__What you have to do__
Reproduce all records exactly.
-------- Given records --------
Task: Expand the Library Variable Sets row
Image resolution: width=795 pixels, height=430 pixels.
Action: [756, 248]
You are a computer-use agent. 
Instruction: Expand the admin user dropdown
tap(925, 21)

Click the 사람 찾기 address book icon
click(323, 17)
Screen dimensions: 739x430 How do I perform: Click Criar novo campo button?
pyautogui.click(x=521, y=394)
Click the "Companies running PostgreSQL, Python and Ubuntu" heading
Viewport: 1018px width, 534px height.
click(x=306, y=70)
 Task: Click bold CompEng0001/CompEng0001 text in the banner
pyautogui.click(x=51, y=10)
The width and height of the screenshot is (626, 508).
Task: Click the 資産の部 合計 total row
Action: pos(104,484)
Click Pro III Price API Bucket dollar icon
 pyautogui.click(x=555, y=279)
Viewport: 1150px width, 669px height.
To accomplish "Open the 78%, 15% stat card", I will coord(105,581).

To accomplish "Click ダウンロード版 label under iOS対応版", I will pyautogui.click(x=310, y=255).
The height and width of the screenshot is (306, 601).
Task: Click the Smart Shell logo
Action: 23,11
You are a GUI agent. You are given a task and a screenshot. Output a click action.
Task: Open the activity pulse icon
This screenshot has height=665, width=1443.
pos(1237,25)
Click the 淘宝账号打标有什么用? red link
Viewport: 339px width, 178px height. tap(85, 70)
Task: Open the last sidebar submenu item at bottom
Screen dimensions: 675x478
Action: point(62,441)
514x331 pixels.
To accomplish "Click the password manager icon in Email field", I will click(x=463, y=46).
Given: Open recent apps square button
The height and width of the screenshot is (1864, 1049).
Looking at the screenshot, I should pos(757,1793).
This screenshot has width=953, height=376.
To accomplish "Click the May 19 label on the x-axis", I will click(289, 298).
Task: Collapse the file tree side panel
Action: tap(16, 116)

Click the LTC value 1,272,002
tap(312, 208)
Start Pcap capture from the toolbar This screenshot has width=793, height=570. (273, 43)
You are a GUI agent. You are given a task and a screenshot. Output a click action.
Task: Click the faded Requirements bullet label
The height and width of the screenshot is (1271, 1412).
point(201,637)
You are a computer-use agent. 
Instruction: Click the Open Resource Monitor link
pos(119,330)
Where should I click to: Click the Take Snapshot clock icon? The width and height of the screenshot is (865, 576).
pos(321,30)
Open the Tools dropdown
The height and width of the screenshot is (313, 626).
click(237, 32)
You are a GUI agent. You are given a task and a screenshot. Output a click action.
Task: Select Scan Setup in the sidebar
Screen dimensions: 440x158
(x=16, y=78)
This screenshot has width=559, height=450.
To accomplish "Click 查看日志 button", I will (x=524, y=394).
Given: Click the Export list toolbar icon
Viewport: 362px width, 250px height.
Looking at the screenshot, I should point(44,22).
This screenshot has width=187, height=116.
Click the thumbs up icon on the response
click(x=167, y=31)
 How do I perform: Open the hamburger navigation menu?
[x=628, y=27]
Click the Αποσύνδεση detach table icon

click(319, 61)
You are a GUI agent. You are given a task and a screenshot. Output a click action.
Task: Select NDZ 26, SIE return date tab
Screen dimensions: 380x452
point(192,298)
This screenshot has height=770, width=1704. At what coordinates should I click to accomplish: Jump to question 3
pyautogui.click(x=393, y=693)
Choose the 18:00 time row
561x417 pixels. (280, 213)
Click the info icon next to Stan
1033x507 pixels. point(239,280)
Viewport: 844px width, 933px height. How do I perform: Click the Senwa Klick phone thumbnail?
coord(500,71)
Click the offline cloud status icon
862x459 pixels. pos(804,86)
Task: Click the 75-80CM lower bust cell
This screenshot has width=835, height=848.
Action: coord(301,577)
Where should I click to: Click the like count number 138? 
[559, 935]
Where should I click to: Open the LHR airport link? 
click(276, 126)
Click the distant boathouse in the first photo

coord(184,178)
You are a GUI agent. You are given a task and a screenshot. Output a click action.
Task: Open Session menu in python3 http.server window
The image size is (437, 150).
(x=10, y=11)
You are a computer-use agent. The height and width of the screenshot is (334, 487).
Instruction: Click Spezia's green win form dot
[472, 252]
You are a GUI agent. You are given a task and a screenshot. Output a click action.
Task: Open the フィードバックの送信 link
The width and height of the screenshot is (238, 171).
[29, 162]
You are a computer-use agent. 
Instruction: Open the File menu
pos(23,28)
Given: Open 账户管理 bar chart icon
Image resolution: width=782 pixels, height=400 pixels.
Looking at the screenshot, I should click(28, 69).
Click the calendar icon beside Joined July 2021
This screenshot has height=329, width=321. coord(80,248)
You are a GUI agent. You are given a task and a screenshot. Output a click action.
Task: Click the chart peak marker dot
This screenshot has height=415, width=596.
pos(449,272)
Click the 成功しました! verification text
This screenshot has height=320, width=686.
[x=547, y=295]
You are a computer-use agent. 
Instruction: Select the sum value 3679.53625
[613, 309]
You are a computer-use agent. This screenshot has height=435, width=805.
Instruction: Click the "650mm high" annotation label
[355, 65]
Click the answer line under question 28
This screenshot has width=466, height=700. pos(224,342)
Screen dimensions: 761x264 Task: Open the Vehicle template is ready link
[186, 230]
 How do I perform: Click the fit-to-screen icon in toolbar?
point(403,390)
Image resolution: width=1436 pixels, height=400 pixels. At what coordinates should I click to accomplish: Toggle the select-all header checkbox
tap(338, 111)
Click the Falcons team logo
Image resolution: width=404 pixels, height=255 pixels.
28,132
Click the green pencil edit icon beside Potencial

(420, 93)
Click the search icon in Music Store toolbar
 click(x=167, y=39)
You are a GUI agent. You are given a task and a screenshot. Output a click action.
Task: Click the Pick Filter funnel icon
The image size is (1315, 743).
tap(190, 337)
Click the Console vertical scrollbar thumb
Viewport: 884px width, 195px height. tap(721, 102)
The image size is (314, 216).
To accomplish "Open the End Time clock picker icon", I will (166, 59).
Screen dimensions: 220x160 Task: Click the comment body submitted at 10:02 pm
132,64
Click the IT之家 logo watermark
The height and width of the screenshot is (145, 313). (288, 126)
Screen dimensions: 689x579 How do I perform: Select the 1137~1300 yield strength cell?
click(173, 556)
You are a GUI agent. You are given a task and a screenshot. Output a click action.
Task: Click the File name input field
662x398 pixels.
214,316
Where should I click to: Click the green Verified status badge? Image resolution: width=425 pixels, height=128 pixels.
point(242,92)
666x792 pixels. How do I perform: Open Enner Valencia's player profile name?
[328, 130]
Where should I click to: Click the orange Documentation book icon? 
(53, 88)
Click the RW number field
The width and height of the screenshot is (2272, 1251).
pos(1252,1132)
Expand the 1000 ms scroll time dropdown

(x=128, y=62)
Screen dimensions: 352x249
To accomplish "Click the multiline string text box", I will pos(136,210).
--------
__Solution for this task__
Task: Expand the Library Variable Sets row
Image resolution: width=795 pixels, height=430 pixels.
Action: [756, 248]
You are a computer-use agent. 
Instruction: Expand the admin user dropdown
tap(925, 21)

Click the 사람 찾기 address book icon
click(323, 17)
Screen dimensions: 739x430 How do I perform: Click Criar novo campo button?
pyautogui.click(x=521, y=394)
Click the "Companies running PostgreSQL, Python and Ubuntu" heading
Viewport: 1018px width, 534px height.
click(x=306, y=70)
 Task: Click bold CompEng0001/CompEng0001 text in the banner
pyautogui.click(x=51, y=10)
The width and height of the screenshot is (626, 508).
Task: Click the 資産の部 合計 total row
Action: pos(104,484)
Click Pro III Price API Bucket dollar icon
 pyautogui.click(x=555, y=279)
Viewport: 1150px width, 669px height.
To accomplish "Open the 78%, 15% stat card", I will coord(105,581).

To accomplish "Click ダウンロード版 label under iOS対応版", I will pyautogui.click(x=310, y=255).
The height and width of the screenshot is (306, 601).
Task: Click the Smart Shell logo
Action: 23,11
You are a GUI agent. You are given a task and a screenshot. Output a click action.
Task: Open the activity pulse icon
This screenshot has height=665, width=1443.
pos(1237,25)
Click the 淘宝账号打标有什么用? red link
Viewport: 339px width, 178px height. tap(85, 70)
Task: Open the last sidebar submenu item at bottom
Screen dimensions: 675x478
Action: point(62,441)
514x331 pixels.
To accomplish "Click the password manager icon in Email field", I will click(x=463, y=46).
Given: Open recent apps square button
The height and width of the screenshot is (1864, 1049).
Looking at the screenshot, I should pos(757,1793).
This screenshot has width=953, height=376.
To accomplish "Click the May 19 label on the x-axis", I will click(289, 298).
Task: Collapse the file tree side panel
Action: tap(16, 116)

Click the LTC value 1,272,002
tap(312, 208)
Start Pcap capture from the toolbar This screenshot has width=793, height=570. (273, 43)
You are a GUI agent. You are given a task and a screenshot. Output a click action.
Task: Click the faded Requirements bullet label
The height and width of the screenshot is (1271, 1412).
point(201,637)
You are a computer-use agent. 
Instruction: Click the Open Resource Monitor link
pos(119,330)
Where should I click to: Click the Take Snapshot clock icon? The width and height of the screenshot is (865, 576).
pos(321,30)
Open the Tools dropdown
The height and width of the screenshot is (313, 626).
click(237, 32)
You are a GUI agent. You are given a task and a screenshot. Output a click action.
Task: Select Scan Setup in the sidebar
Screen dimensions: 440x158
(x=16, y=78)
This screenshot has width=559, height=450.
To accomplish "Click 查看日志 button", I will (x=524, y=394).
Given: Click the Export list toolbar icon
Viewport: 362px width, 250px height.
Looking at the screenshot, I should point(44,22).
This screenshot has width=187, height=116.
Click the thumbs up icon on the response
click(x=167, y=31)
 How do I perform: Open the hamburger navigation menu?
[x=628, y=27]
Click the Αποσύνδεση detach table icon

click(319, 61)
You are a GUI agent. You are given a task and a screenshot. Output a click action.
Task: Select NDZ 26, SIE return date tab
Screen dimensions: 380x452
point(192,298)
This screenshot has height=770, width=1704. At what coordinates should I click to accomplish: Jump to question 3
pyautogui.click(x=393, y=693)
Choose the 18:00 time row
561x417 pixels. (280, 213)
Click the info icon next to Stan
1033x507 pixels. point(239,280)
Viewport: 844px width, 933px height. How do I perform: Click the Senwa Klick phone thumbnail?
coord(500,71)
Click the offline cloud status icon
862x459 pixels. pos(804,86)
Task: Click the 75-80CM lower bust cell
This screenshot has width=835, height=848.
Action: coord(301,577)
Where should I click to: Click the like count number 138? 
[559, 935]
Where should I click to: Open the LHR airport link? 
click(276, 126)
Click the distant boathouse in the first photo

coord(184,178)
You are a GUI agent. You are given a task and a screenshot. Output a click action.
Task: Open Session menu in python3 http.server window
The image size is (437, 150).
(x=10, y=11)
You are a computer-use agent. The height and width of the screenshot is (334, 487).
Instruction: Click Spezia's green win form dot
[472, 252]
You are a GUI agent. You are given a task and a screenshot. Output a click action.
Task: Open the フィードバックの送信 link
The width and height of the screenshot is (238, 171).
[29, 162]
You are a computer-use agent. 
Instruction: Open the File menu
pos(23,28)
Given: Open 账户管理 bar chart icon
Image resolution: width=782 pixels, height=400 pixels.
Looking at the screenshot, I should click(28, 69).
Click the calendar icon beside Joined July 2021
This screenshot has height=329, width=321. coord(80,248)
You are a GUI agent. You are given a task and a screenshot. Output a click action.
Task: Click the chart peak marker dot
This screenshot has height=415, width=596.
pos(449,272)
Click the 成功しました! verification text
This screenshot has height=320, width=686.
[x=547, y=295]
You are a computer-use agent. 
Instruction: Select the sum value 3679.53625
[613, 309]
You are a computer-use agent. This screenshot has height=435, width=805.
Instruction: Click the "650mm high" annotation label
[355, 65]
Click the answer line under question 28
This screenshot has width=466, height=700. pos(224,342)
Screen dimensions: 761x264 Task: Open the Vehicle template is ready link
[186, 230]
 How do I perform: Click the fit-to-screen icon in toolbar?
point(403,390)
Image resolution: width=1436 pixels, height=400 pixels. At what coordinates should I click to accomplish: Toggle the select-all header checkbox
tap(338, 111)
Click the Falcons team logo
Image resolution: width=404 pixels, height=255 pixels.
28,132
Click the green pencil edit icon beside Potencial

(420, 93)
Click the search icon in Music Store toolbar
 click(x=167, y=39)
You are a GUI agent. You are given a task and a screenshot. Output a click action.
Task: Click the Pick Filter funnel icon
The image size is (1315, 743).
tap(190, 337)
Click the Console vertical scrollbar thumb
Viewport: 884px width, 195px height. tap(721, 102)
The image size is (314, 216).
To accomplish "Open the End Time clock picker icon", I will (166, 59).
Screen dimensions: 220x160 Task: Click the comment body submitted at 10:02 pm
132,64
Click the IT之家 logo watermark
The height and width of the screenshot is (145, 313). (288, 126)
Screen dimensions: 689x579 How do I perform: Select the 1137~1300 yield strength cell?
click(173, 556)
You are a GUI agent. You are given a task and a screenshot. Output a click action.
Task: Click the File name input field
662x398 pixels.
214,316
Where should I click to: Click the green Verified status badge? Image resolution: width=425 pixels, height=128 pixels.
point(242,92)
666x792 pixels. How do I perform: Open Enner Valencia's player profile name?
[328, 130]
Where should I click to: Click the orange Documentation book icon? 
(53, 88)
Click the RW number field
The width and height of the screenshot is (2272, 1251).
pos(1252,1132)
Expand the 1000 ms scroll time dropdown

(x=128, y=62)
Screen dimensions: 352x249
To accomplish "Click the multiline string text box", I will pos(136,210).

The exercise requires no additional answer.